Collected data
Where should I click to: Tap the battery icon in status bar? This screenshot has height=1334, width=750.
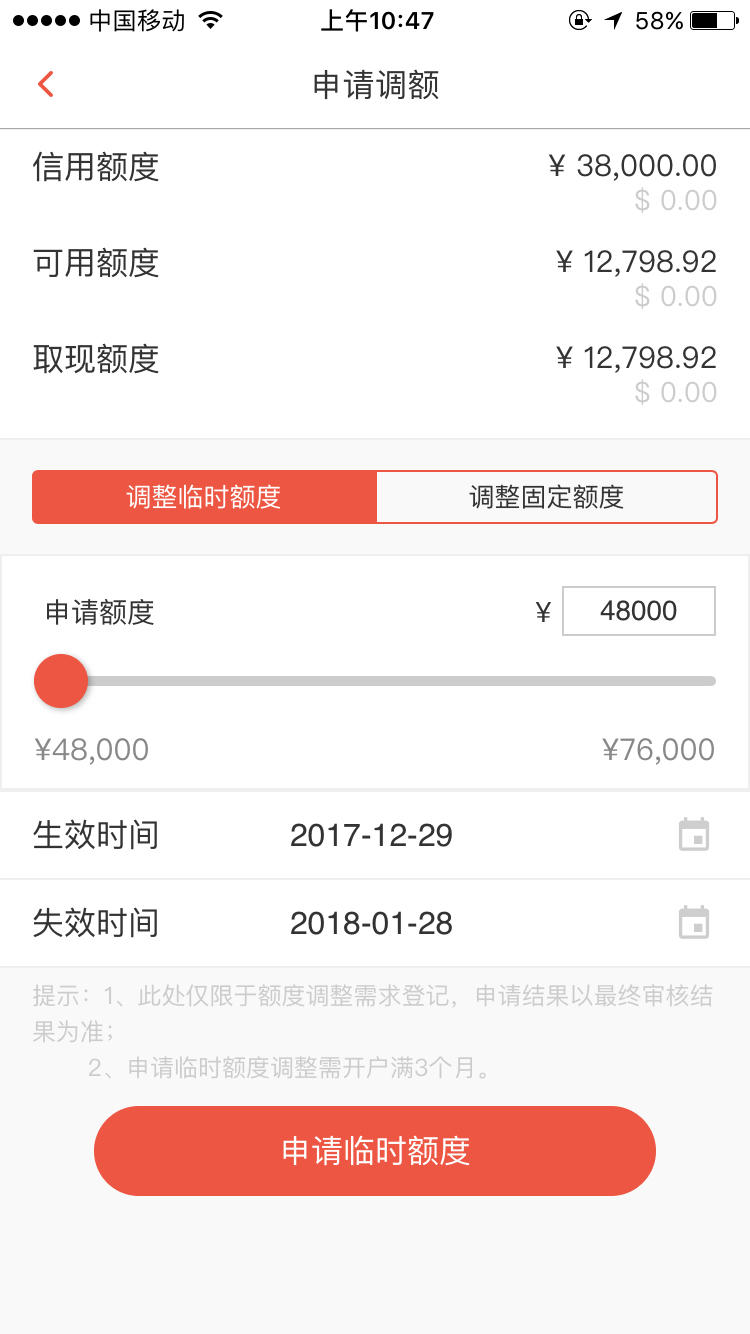pos(718,20)
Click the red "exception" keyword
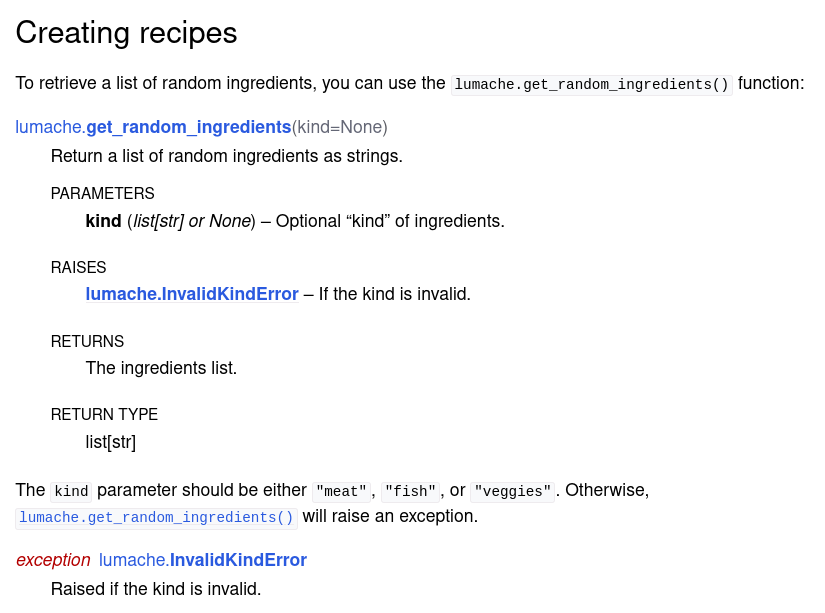This screenshot has width=825, height=613. [x=53, y=560]
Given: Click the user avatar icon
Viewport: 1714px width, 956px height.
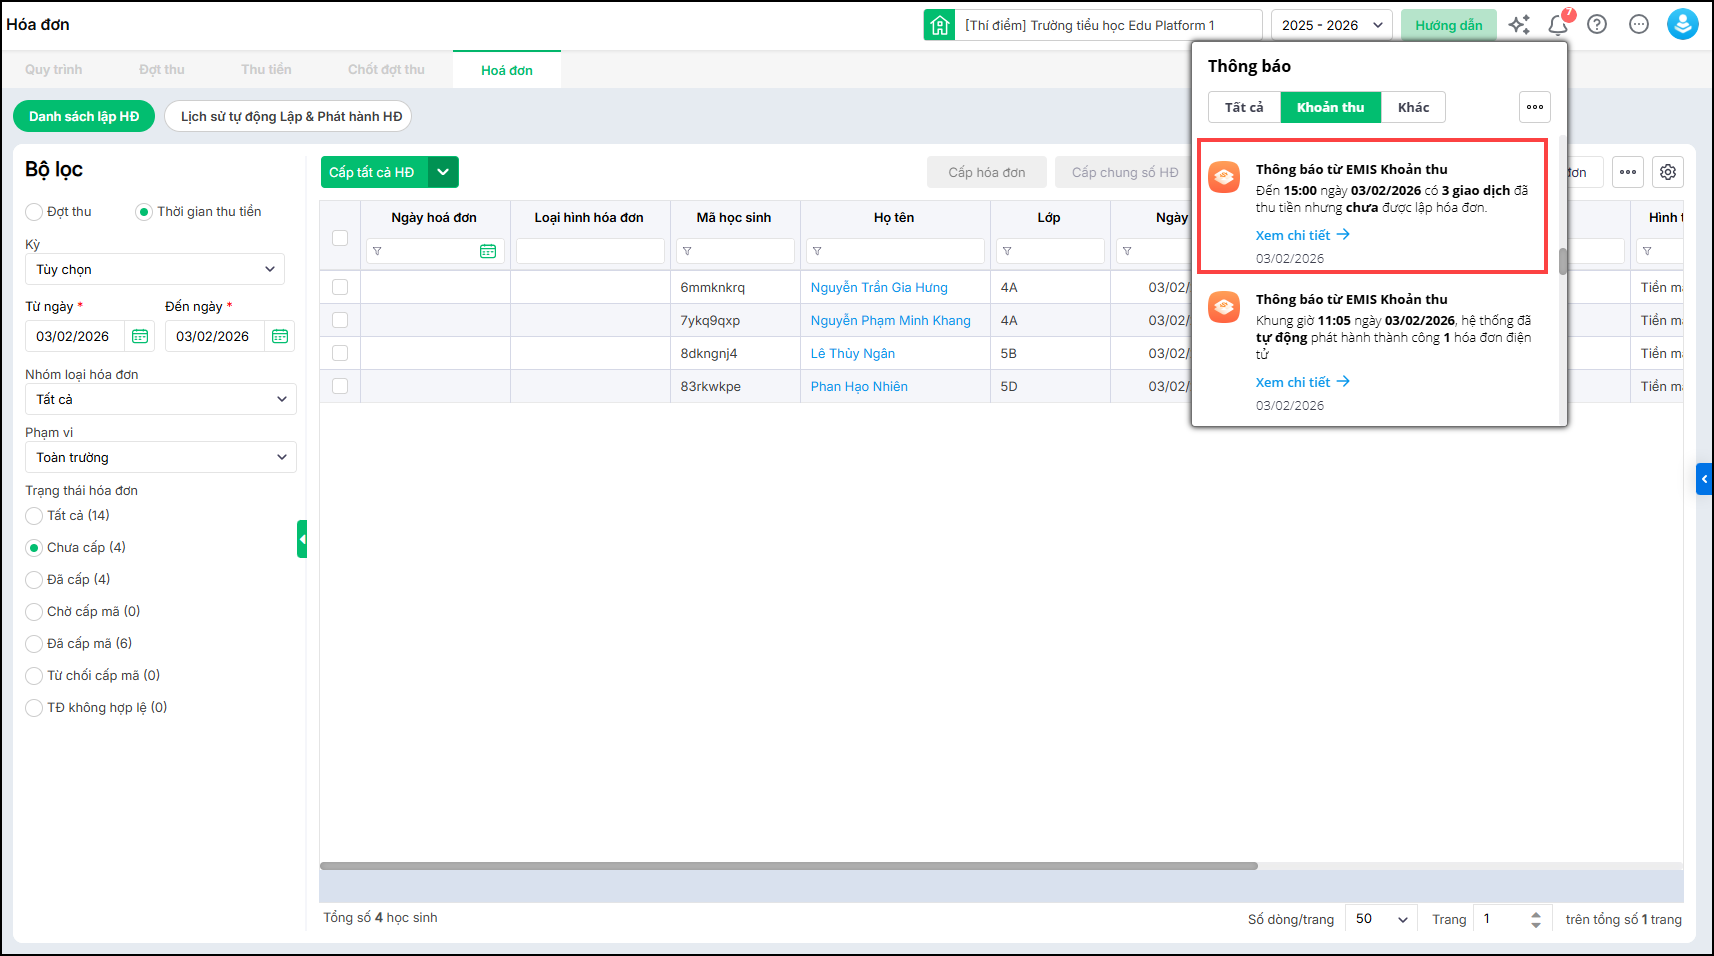Looking at the screenshot, I should coord(1682,25).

## [EXERCISE INSTRUCTIONS]
Since only the text is needed, retype the data above exactly and omit the pictures.

## [EXERCISE OUTPUT]
Where should I click to: Tap the battery icon in status bar? This screenshot has height=1334, width=750.
pos(718,20)
Click the red "exception" keyword
This screenshot has width=825, height=613. [x=53, y=560]
Given: Click the user avatar icon
Viewport: 1714px width, 956px height.
Looking at the screenshot, I should coord(1682,25).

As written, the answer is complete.